«Pistoia è casa mia e lo resterà per sempre»

Giovanni Bassi

Bassi guida Chiusi all’ultimo turno di SuperCoppa: favoriti? Per noi è solo un’altra gara di preparazione al campionato

PISTOIA. L’ultimo turno di SuperCoppa domenica porterà il primo verdetto di una stagione di A2 che entrerà davvero nel vivo col campionato. Eppure nonostante tutti si affrettino a parlare di basket d’estate, il derby toscano di domani tra la Tesi Group e il satellite aretino del pianeta Umana Reyer Venezia, è pieno di significati.

Primo perché appunto è un derby. Inedito quanto atteso vista la pattuglia pistoiese confermatissima alla guida di San Giobbe Chiusi dopo la promozione dalla B, strappato al campionato dall’incomprensibile composizione dei gironi da parte della Lega Nazionale Pallacanestro che ha diviso le due toscane. Ma c’è di più. Nella sua prima storica visita in quel PalaCarrara in cui coach Giovanni Bassi, il suo fresco assistente Luca Civinini e un diesse del calibro di Giulio Iozzelli sono cestisticamente nati e cresciuti, Chiusi arriva imbattuta e favorita per il volo verso la finale. «Ci pensiamo relativamente – dice Giovanni Bassi – per noi è soprattutto una gara importante nell’ottica di preparazione al campionato. Da neopromossa ogni singolo possesso ci serve per imparare qualcosa. Certo vogliamo competere con una squadra di rango oggettivamente superiore a noi, quale considero Pistoia, e per la partita sarà per noi un bel banco di prova».
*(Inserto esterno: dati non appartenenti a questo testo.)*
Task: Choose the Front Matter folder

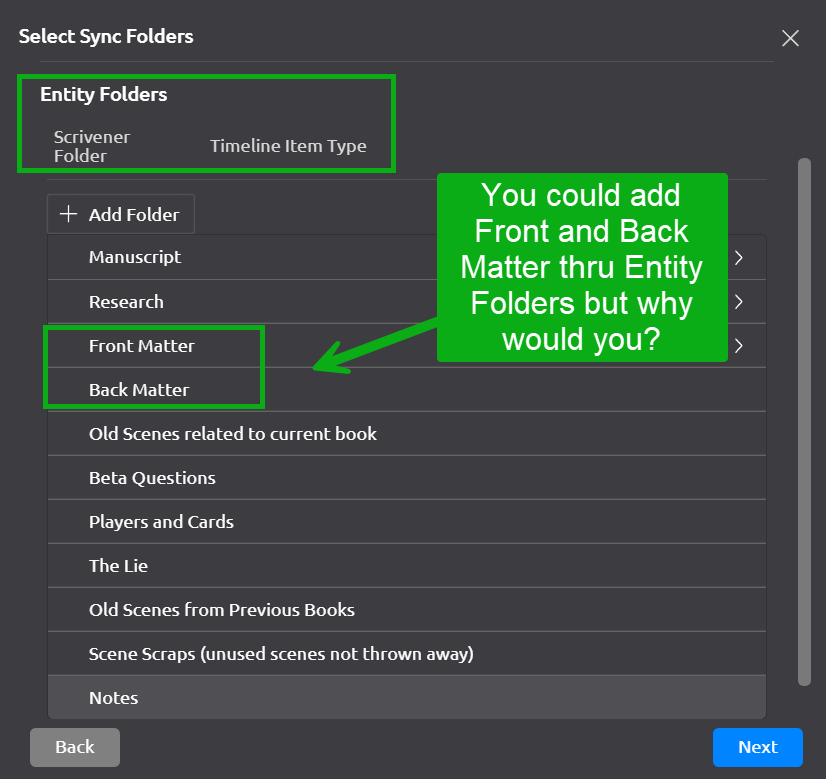Action: [x=141, y=346]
A 45 anni e con una carriera tecnica in rampa di lancio, Giovanni Bassi torna nel “suo” PalaCarrara da avversario ma non certo da rivale, come ci aveva già detto dopo la festa per l’approdo meritato di Chiusi in A2. Un traguardo di cui, i primi a gioire sono stati proprio i suoi concittadini. Che hanno visto letteralmente crescere “Joe” Bassi in via Fermi: ora bambino nelle giovanili Olimpia piacevolmente sconvolte dai numeri del predestinato Kobe Bryant, poi ragazzino spremuto negli allenamenti militari del sergente Dule Vujosevic in cui splendeva la stella di Davide Ancillotto fino al ritorno più grandicello nell’era Pistoia Basket a dare una mano nella faticosa risalita. Festeggiando da capitano il ritorno in B1. Ma sempre nel campo di casa, Bassi ha iniziato anche ad allenare sulla panchina della Valentina’s Bottegone in cui ha chiuso la carriera da giocatore. «Domenica mi gusterò tutti gli attimi di questa sfida – dice – visti i gironi diversi in campionato. Pistoia è casa mia e lo sarà sempre. Non sono sempre stato capito ma ho la coscienza pulita per l’impegno che ci ho messo».

«Pistoia è una squadra di livello, ha un coach nuovo di grande bravura, la cui impronta si vede già anche se i risultati sono sulle montagne russe com’è normale che sia ora. La vedo subito dietro alle squadre di prima fascia».

Intanto espugnando il PalaCarrara, il San Giobbe Chiusi calerebbe il tris festeggiando le finali. Mentre la Tesi Group (ancora senza Utomi e reduce dalla brutta sconfitta con Capo d’Orlando), deve vincere e poi mettersi alla calcolatrice per la classifica avulsa con gli aretini e Capo d’Orlando se quest’ultima vincesse su Trapani. «L’impegno che ci stanno mettendo tutti i ragazzi – chiude Bassi – mi fa lavorare bene. Abbiamo confermato uno zoccolo duro, inserito l’esperienza di Musso e Ancellotti e gli americani. Siamo i primi a voler capire il nostro ruolo ma l’obiettivo è salvezza da conquistare con sudore e gomiti».